• _WHAT TO PRODUCE_: For every entry, reproduce the wording exactly and omit any image it holds.

(Saved entries)
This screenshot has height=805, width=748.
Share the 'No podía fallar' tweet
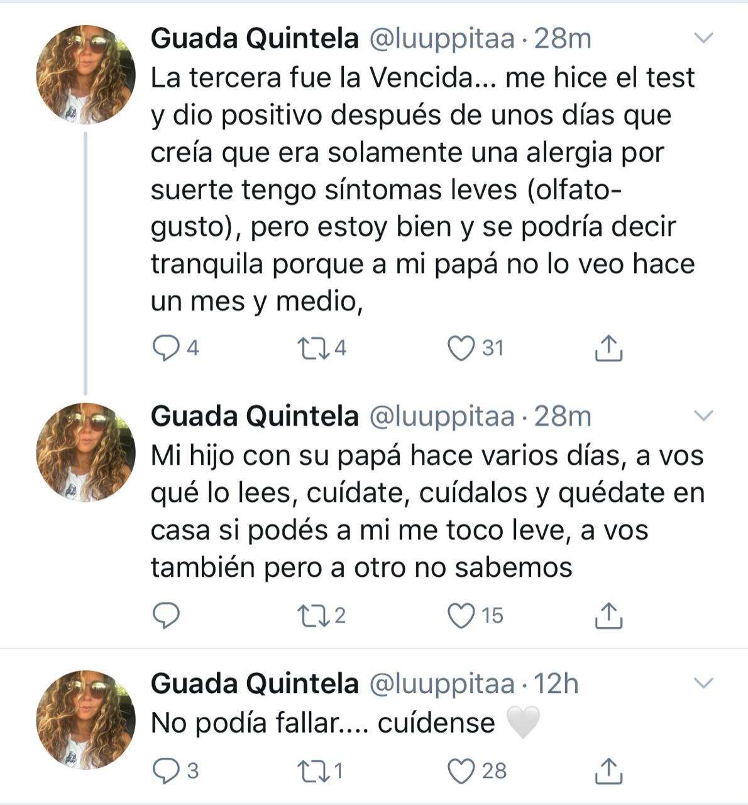[608, 771]
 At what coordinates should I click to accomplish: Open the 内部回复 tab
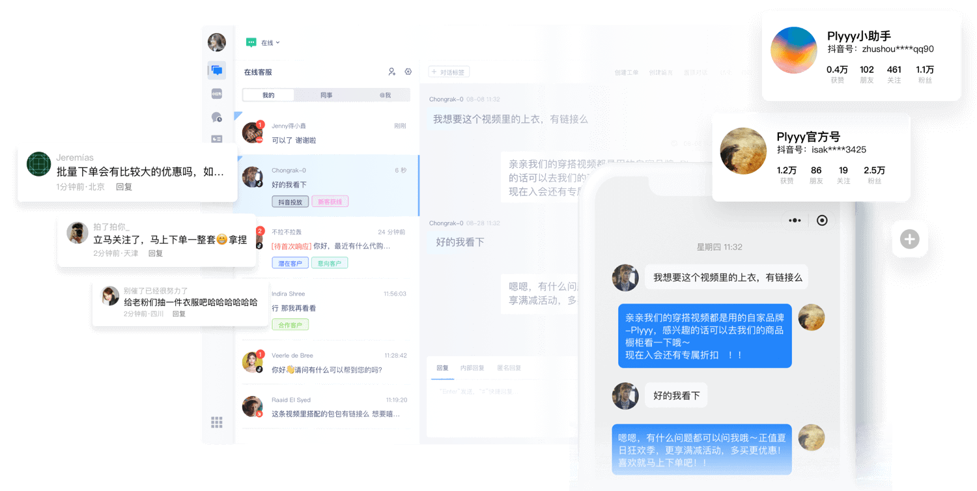pos(472,368)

• _FINAL ANSWER_:
This screenshot has height=805, width=748.
Share the 'No podía fallar' tweet
[608, 771]
 At what coordinates should I click to accomplish: Open the 内部回复 tab
pos(472,368)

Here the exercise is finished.